In past centuries, crop failures in one region would inevitably lead to starvation. The 70% fall in ocean freight costs between 1840 and 1910 changed this, sparking the growth of a global trade in grains. About a quarter of all the calories we consume are now traded across borders.
That’s added an important safety net to the world’s food systems. Thanks to the way major climate cycles shift rainfall from continent to continent, it’s common for crop failures in one region to be paired with bumper harvests elsewhere in the world. The La Nina climate cycle tends to reduce soybean and corn yields in the Americas, but increase them in Asia. During the converse El Nino cycle, wheat production falls in Australia and the US, but increases in Russia and China, while rice does better in Bengal and Indonesia but worse in China and mainland Southeast Asia. So long as food-dependent nations have the foreign exchange to pay for imported nutrition, those effects should cancel each other out and avert hunger.
This may have lulled us into a false sense of security.
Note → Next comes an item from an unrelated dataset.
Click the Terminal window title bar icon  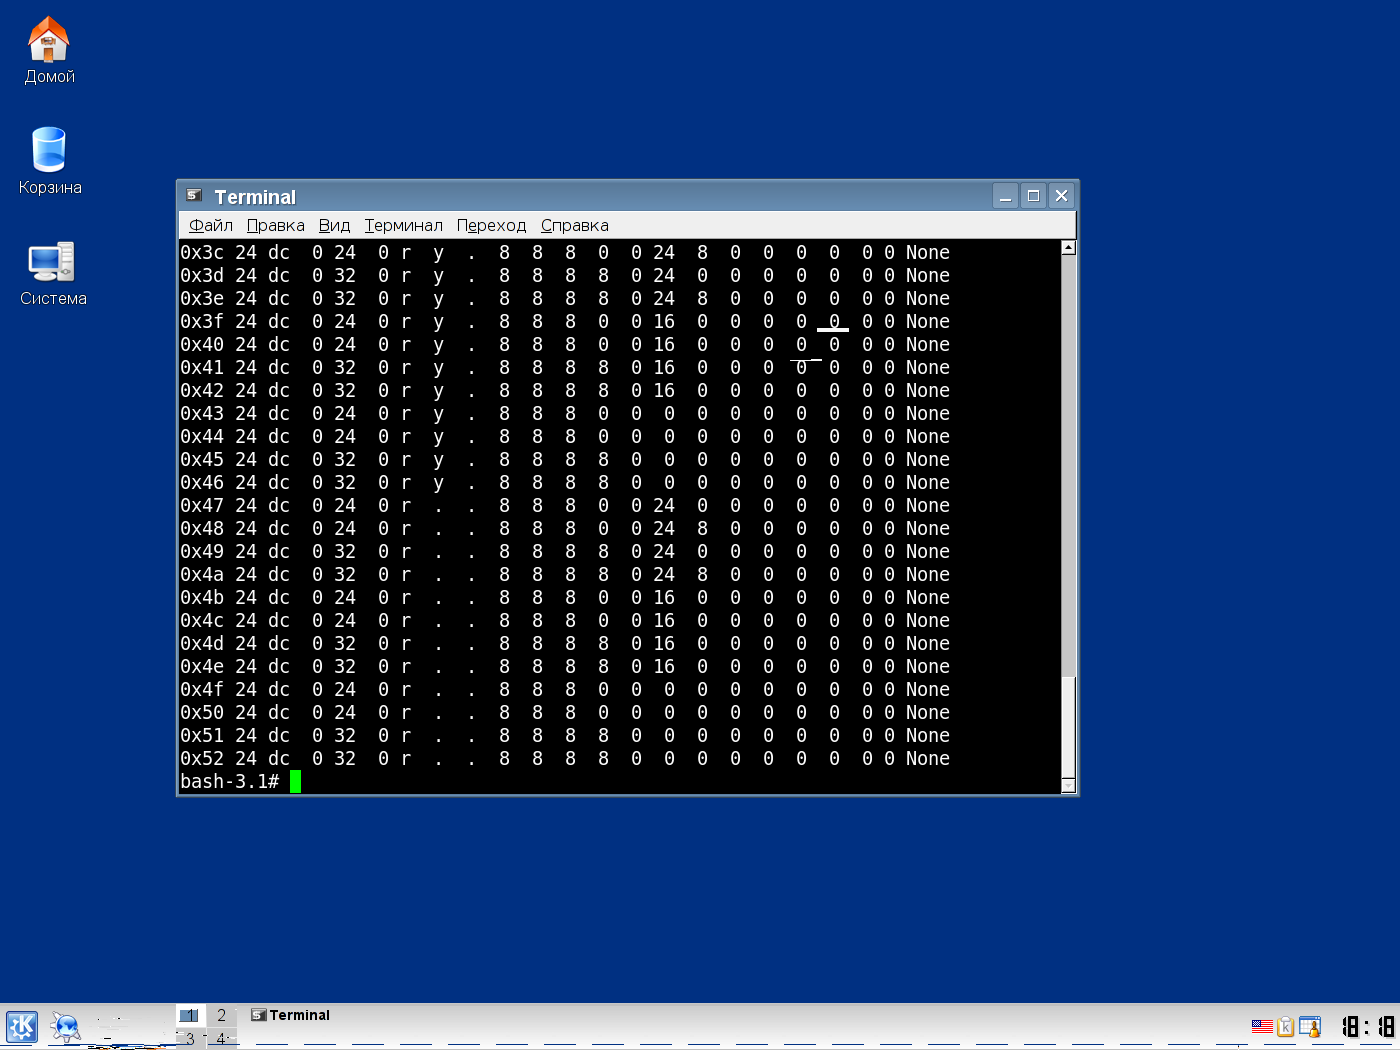coord(194,196)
For all the sophistication of the global trade in calories, we’re still overwhelmingly dependent on half-a-dozen breadbaskets to feed ourselves — the US Midwest, South America, western Europe, the former Soviet Union, the Indo-Gangetic plain, and eastern China. If freak weather conditions knock out two at once, we’re more dependent on the others, plus stocks from previous years, to keep ourselves fed. Throw politics into the mix, and the margin of safety gets even narrower.
That’s the situation the world is in at present. India last week said it would restrict exports of wheat to manage its own food security after a punishing pre-monsoon heatwave damaged the winter harvest. The world had been counting on Indian grain after the war in Ukraine, drought in Argentina and floods in Australia cut production from those countries. China, the world’s biggest producer and consumer of wheat, has been aggressively building up its own stockpiles as its relations with food-exporting nations fray. Prices for spring red wheat in Chicago already hit a 14-year high in March, and are making a fresh play for a record. If it wasn’t for a solid harvest in North America and the fact that Russian crops are still unaffected by international sanctions, the situation would be grimmer than it already is.
Thing may get even worse. The expectation that a dearth in one food basket would always be counterbalanced with surfeits in other ones had seemed trustworthy — after all, crop failures are normally a result of drought, and all that lost rainfall typically ends up somewhere else in the world. Unfortunately, a changing climate shifts those expectations. If rain gets too excessive, it can cause problems of its own, drowning crops and washing away seedlings — precisely the situation now being seen in Australia, one of the world’s major wheat exporters. A warmer atmosphere can hold more moisture, making such crop-destroying flood events even more likely.
We’ve seen instances of this already. In 2010, the same climate system led to heatwaves and drought in Russia and floods in Pakistan, squeezing two of the world’s major wheat belts at the same time and contributing to the rising food prices that helped spark the Arab Spring uprisings toward the end of that year. So-called “multiple breadbasket failures” are likely to become sharply more likely at higher levels of global warming. At 2 degrees of warming, the risk that five of the world’s corn-producing regions fail simultaneously goes from a once-in-16-years to a once-in-two-years event, according to one 2019 study.
Politics risks acting as an accelerant. Once one country embargoes its agricultural exports because of fears about food security, the odds that its trading partners do the same rise markedly, taking additional food baskets out of the global supply chain. New Delhi’s wheat export ban follows hot on the heels of Indonesia last month embargoing its own exports of palm oil. India is the biggest importer of the vegetable fat, and the roughly four million metric tons a year it buys from Indonesia is enough to provide about 6% of calories for its adult population. Geopolitical tensions are already weakening the ties linking Russia, China and Ukraine to the global food system.
The current cycle may get worse before it gets better. The risk of crop losses can be spread across time as well as geographies, by drawing down on stockpiles built up in fatter years to make it through a lean period. That doesn’t work so well when climate cycles get “stuck,” however. The current La Nina phase now appears to be heading into its third consecutive year, an unusual event that means inventories run down in previous seasons aren’t getting the opportunity to replenish themselves as they’d normally do.
Humanity’s increasing skill in keeping hunger at bay despite a booming population counts as one of our greatest achievements — but it rests on worryingly unstable foundations. Current food price rises should be a warning sign. To survive the next century, the whole planet will need to work together.